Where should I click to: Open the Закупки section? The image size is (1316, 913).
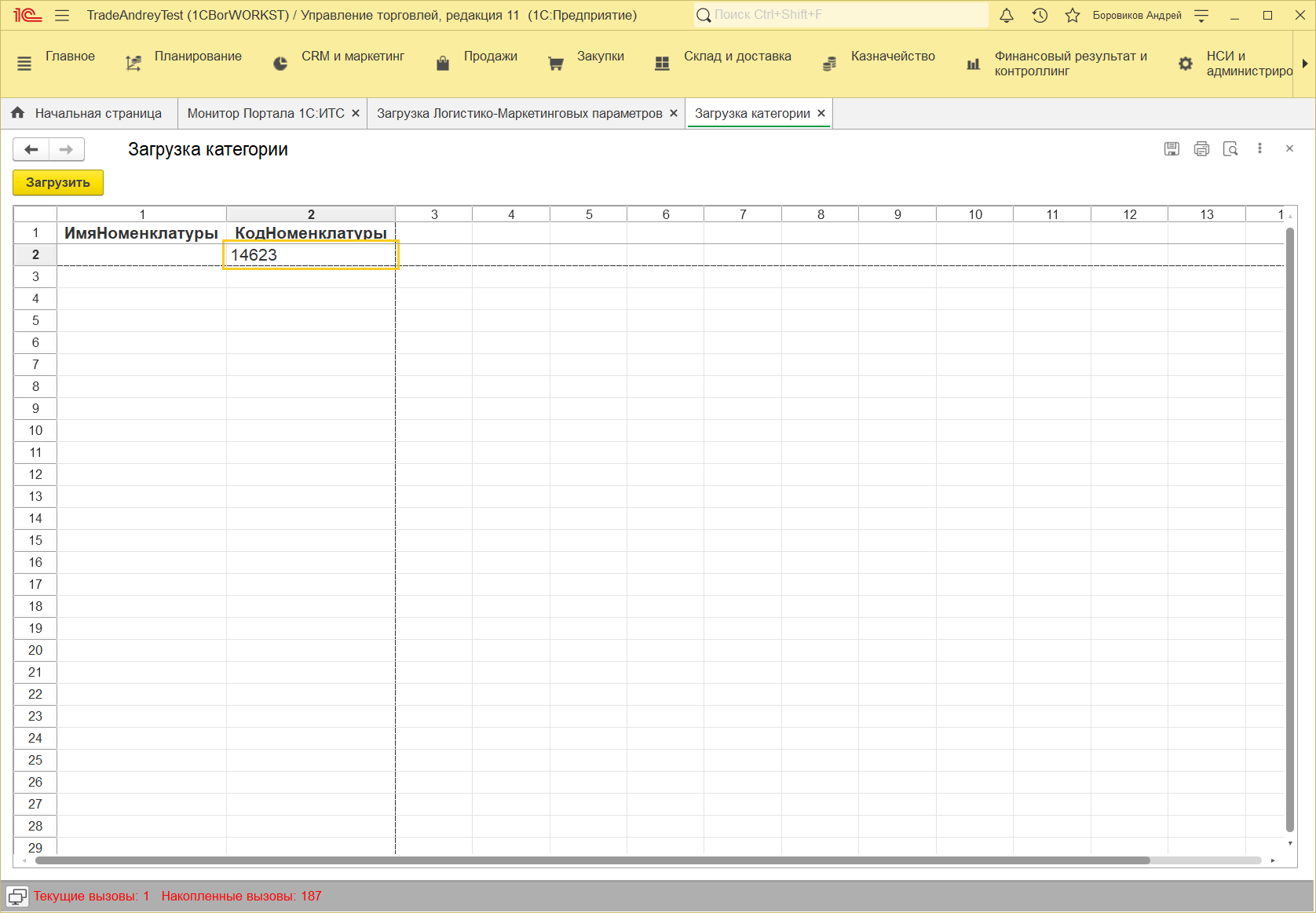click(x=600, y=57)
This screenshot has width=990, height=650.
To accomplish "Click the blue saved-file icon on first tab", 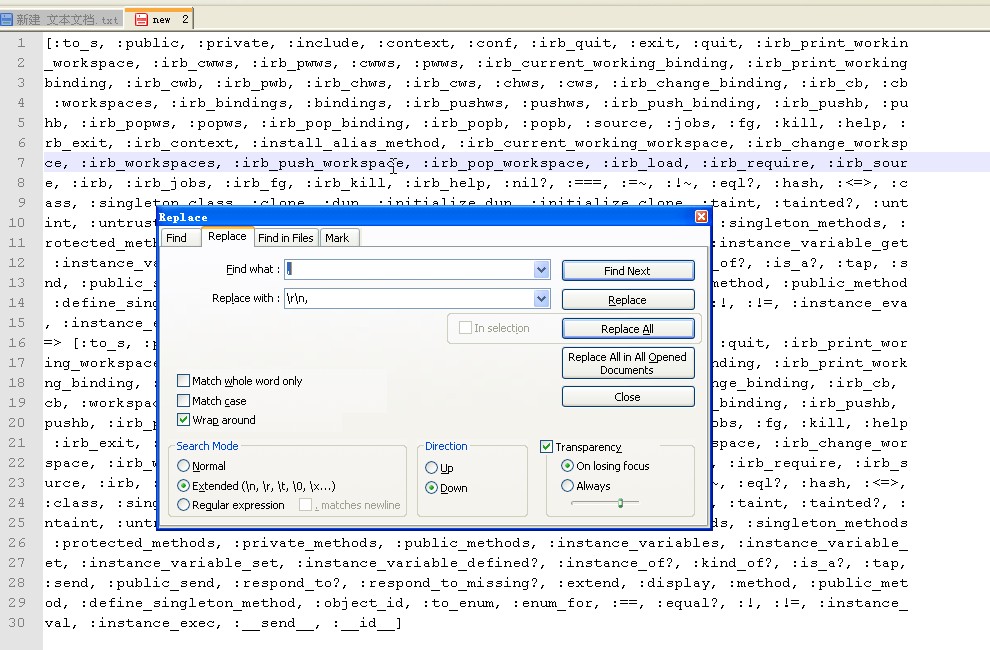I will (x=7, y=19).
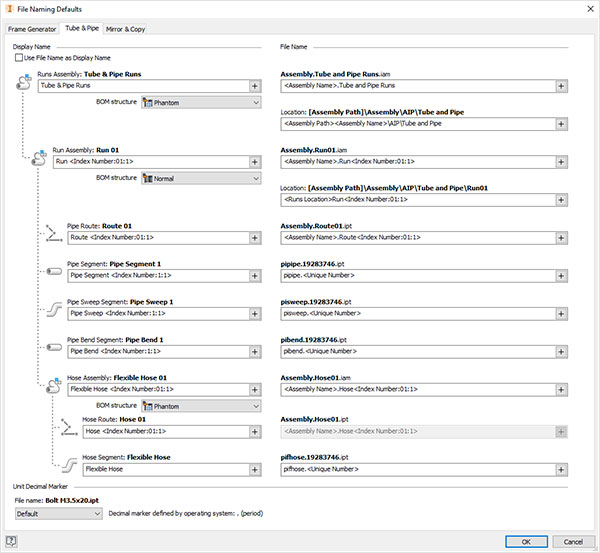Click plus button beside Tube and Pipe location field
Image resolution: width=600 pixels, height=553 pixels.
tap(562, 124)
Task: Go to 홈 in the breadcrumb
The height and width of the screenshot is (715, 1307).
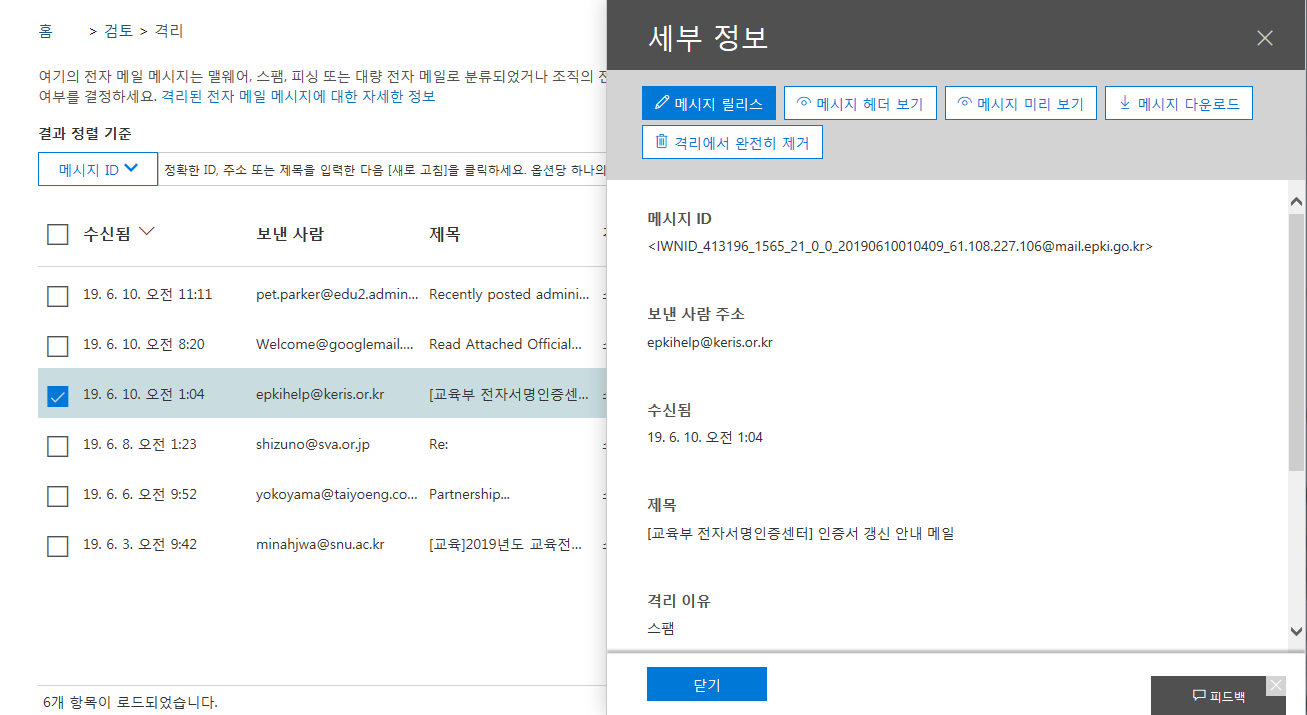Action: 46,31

* * *

● **REQUIREMENT**: Wording must stay exact. Give again the lines from the line with "Task: Go to 홈 in the breadcrumb" through the last line of the listing, both ends included, without pictures.

● **RESULT OF THE TASK**:
Task: Go to 홈 in the breadcrumb
The height and width of the screenshot is (715, 1307).
Action: 46,31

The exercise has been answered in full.